╔══

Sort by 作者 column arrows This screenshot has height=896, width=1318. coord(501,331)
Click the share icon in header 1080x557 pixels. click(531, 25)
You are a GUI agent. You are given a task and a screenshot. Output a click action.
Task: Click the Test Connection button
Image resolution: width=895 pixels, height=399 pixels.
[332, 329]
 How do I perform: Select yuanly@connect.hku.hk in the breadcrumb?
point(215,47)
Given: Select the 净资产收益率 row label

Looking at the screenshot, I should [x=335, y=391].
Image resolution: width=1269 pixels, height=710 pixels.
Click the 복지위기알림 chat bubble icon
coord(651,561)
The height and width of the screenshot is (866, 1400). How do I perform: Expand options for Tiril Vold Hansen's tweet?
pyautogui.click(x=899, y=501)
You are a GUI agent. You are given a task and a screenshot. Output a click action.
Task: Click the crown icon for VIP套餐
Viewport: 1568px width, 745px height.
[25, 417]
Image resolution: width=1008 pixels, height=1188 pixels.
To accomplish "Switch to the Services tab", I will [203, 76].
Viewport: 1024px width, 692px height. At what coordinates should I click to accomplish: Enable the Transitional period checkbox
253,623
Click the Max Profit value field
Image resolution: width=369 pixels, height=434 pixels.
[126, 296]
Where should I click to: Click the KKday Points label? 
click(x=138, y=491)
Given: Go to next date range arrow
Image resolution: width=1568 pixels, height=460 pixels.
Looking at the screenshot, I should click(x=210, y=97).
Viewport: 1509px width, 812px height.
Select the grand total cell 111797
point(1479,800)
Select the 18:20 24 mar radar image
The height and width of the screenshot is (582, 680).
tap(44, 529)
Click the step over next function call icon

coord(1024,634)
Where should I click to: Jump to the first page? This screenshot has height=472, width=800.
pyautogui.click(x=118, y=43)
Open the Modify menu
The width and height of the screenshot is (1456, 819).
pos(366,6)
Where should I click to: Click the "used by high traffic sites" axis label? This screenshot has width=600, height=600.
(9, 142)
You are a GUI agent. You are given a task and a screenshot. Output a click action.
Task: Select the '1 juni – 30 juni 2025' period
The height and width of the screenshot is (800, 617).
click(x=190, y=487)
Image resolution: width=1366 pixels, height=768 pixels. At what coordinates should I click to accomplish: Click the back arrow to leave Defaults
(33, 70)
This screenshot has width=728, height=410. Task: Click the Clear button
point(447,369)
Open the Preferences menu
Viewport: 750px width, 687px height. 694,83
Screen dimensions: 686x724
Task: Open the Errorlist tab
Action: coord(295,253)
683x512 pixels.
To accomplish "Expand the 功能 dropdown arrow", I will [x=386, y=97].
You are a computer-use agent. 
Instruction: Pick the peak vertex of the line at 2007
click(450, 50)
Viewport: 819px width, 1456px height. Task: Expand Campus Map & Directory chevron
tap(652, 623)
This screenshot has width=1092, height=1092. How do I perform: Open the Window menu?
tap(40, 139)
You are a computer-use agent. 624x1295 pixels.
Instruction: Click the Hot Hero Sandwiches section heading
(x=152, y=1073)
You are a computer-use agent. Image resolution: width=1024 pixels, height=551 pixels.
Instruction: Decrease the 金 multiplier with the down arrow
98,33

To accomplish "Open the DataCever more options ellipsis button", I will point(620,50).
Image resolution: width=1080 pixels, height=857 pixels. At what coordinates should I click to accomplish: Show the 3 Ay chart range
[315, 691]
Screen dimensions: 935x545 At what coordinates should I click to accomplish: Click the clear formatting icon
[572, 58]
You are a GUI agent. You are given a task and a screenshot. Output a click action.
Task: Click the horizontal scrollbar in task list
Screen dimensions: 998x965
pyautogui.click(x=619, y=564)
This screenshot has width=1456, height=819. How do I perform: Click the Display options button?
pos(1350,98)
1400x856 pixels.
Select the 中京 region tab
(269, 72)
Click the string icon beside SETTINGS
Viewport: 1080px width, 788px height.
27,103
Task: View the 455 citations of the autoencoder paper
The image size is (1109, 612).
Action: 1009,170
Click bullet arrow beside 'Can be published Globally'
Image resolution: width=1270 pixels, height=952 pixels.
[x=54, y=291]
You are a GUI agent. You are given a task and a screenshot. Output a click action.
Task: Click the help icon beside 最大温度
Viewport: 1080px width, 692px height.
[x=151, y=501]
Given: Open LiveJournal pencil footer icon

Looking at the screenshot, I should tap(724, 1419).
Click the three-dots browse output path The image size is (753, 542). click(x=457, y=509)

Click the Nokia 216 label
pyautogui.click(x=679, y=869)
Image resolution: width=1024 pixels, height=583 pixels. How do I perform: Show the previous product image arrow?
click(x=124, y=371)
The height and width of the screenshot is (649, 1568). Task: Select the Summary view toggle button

╚══

(Exercise):
Put every line of the records above into a Markdown table with the columns "No." and "Record line." Number the rows in order and leave out blank lines.

(Solution for this task):
| No. | Record line |
|---|---|
| 1 | Sort by 作者 column arrows This screenshot has height=896, width=1318. coord(501,331) |
| 2 | Click the share icon in header 1080x557 pixels. click(531, 25) |
| 3 | You are a GUI agent. You are given a task and a screenshot. Output a click action. |
| 4 | Task: Click the Test Connection button |
| 5 | Image resolution: width=895 pixels, height=399 pixels. |
| 6 | [332, 329] |
| 7 |  How do I perform: Select yuanly@connect.hku.hk in the breadcrumb? |
| 8 | point(215,47) |
| 9 | Given: Select the 净资产收益率 row label |
| 10 | Looking at the screenshot, I should [x=335, y=391]. |
| 11 | Image resolution: width=1269 pixels, height=710 pixels. |
| 12 | Click the 복지위기알림 chat bubble icon |
| 13 | coord(651,561) |
| 14 | The height and width of the screenshot is (866, 1400). How do I perform: Expand options for Tiril Vold Hansen's tweet? |
| 15 | pyautogui.click(x=899, y=501) |
| 16 | You are a GUI agent. You are given a task and a screenshot. Output a click action. |
| 17 | Task: Click the crown icon for VIP套餐 |
| 18 | Viewport: 1568px width, 745px height. |
| 19 | [25, 417] |
| 20 | Image resolution: width=1008 pixels, height=1188 pixels. |
| 21 | To accomplish "Switch to the Services tab", I will [203, 76]. |
| 22 | Viewport: 1024px width, 692px height. At what coordinates should I click to accomplish: Enable the Transitional period checkbox |
| 23 | 253,623 |
| 24 | Click the Max Profit value field |
| 25 | Image resolution: width=369 pixels, height=434 pixels. |
| 26 | [126, 296] |
| 27 | Where should I click to: Click the KKday Points label?  |
| 28 | click(x=138, y=491) |
| 29 | Given: Go to next date range arrow |
| 30 | Image resolution: width=1568 pixels, height=460 pixels. |
| 31 | Looking at the screenshot, I should click(x=210, y=97). |
| 32 | Viewport: 1509px width, 812px height. |
| 33 | Select the grand total cell 111797 |
| 34 | point(1479,800) |
| 35 | Select the 18:20 24 mar radar image |
| 36 | The height and width of the screenshot is (582, 680). |
| 37 | tap(44, 529) |
| 38 | Click the step over next function call icon |
| 39 | coord(1024,634) |
| 40 | Where should I click to: Jump to the first page? This screenshot has height=472, width=800. |
| 41 | pyautogui.click(x=118, y=43) |
| 42 | Open the Modify menu |
| 43 | The width and height of the screenshot is (1456, 819). |
| 44 | pos(366,6) |
| 45 | Where should I click to: Click the "used by high traffic sites" axis label? This screenshot has width=600, height=600. |
| 46 | (9, 142) |
| 47 | You are a GUI agent. You are given a task and a screenshot. Output a click action. |
| 48 | Task: Select the '1 juni – 30 juni 2025' period |
| 49 | The height and width of the screenshot is (800, 617). |
| 50 | click(x=190, y=487) |
| 51 | Image resolution: width=1366 pixels, height=768 pixels. At what coordinates should I click to accomplish: Click the back arrow to leave Defaults |
| 52 | (33, 70) |
| 53 | This screenshot has width=728, height=410. Task: Click the Clear button |
| 54 | point(447,369) |
| 55 | Open the Preferences menu |
| 56 | Viewport: 750px width, 687px height. 694,83 |
| 57 | Screen dimensions: 686x724 |
| 58 | Task: Open the Errorlist tab |
| 59 | Action: coord(295,253) |
| 60 | 683x512 pixels. |
| 61 | To accomplish "Expand the 功能 dropdown arrow", I will [x=386, y=97]. |
| 62 | You are a computer-use agent.  |
| 63 | Instruction: Pick the peak vertex of the line at 2007 |
| 64 | click(450, 50) |
| 65 | Viewport: 819px width, 1456px height. Task: Expand Campus Map & Directory chevron |
| 66 | tap(652, 623) |
| 67 | This screenshot has width=1092, height=1092. How do I perform: Open the Window menu? |
| 68 | tap(40, 139) |
| 69 | You are a computer-use agent. 624x1295 pixels. |
| 70 | Instruction: Click the Hot Hero Sandwiches section heading |
| 71 | (x=152, y=1073) |
| 72 | You are a computer-use agent. Image resolution: width=1024 pixels, height=551 pixels. |
| 73 | Instruction: Decrease the 金 multiplier with the down arrow |
| 74 | 98,33 |
| 75 | To accomplish "Open the DataCever more options ellipsis button", I will point(620,50). |
| 76 | Image resolution: width=1080 pixels, height=857 pixels. At what coordinates should I click to accomplish: Show the 3 Ay chart range |
| 77 | [315, 691] |
| 78 | Screen dimensions: 935x545 At what coordinates should I click to accomplish: Click the clear formatting icon |
| 79 | [572, 58] |
| 80 | You are a GUI agent. You are given a task and a screenshot. Output a click action. |
| 81 | Task: Click the horizontal scrollbar in task list |
| 82 | Screen dimensions: 998x965 |
| 83 | pyautogui.click(x=619, y=564) |
| 84 | This screenshot has width=1456, height=819. How do I perform: Click the Display options button? |
| 85 | pos(1350,98) |
| 86 | 1400x856 pixels. |
| 87 | Select the 中京 region tab |
| 88 | (269, 72) |
| 89 | Click the string icon beside SETTINGS |
| 90 | Viewport: 1080px width, 788px height. |
| 91 | 27,103 |
| 92 | Task: View the 455 citations of the autoencoder paper |
| 93 | The image size is (1109, 612). |
| 94 | Action: 1009,170 |
| 95 | Click bullet arrow beside 'Can be published Globally' |
| 96 | Image resolution: width=1270 pixels, height=952 pixels. |
| 97 | [x=54, y=291] |
| 98 | You are a GUI agent. You are given a task and a screenshot. Output a click action. |
| 99 | Task: Click the help icon beside 最大温度 |
| 100 | Viewport: 1080px width, 692px height. |
| 101 | [x=151, y=501] |
| 102 | Given: Open LiveJournal pencil footer icon |
| 103 | Looking at the screenshot, I should tap(724, 1419). |
| 104 | Click the three-dots browse output path The image size is (753, 542). click(x=457, y=509) |
| 105 | Click the Nokia 216 label |
| 106 | pyautogui.click(x=679, y=869) |
| 107 | Image resolution: width=1024 pixels, height=583 pixels. How do I perform: Show the previous product image arrow? |
| 108 | click(x=124, y=371) |
| 109 | The height and width of the screenshot is (649, 1568). Task: Select the Summary view toggle button |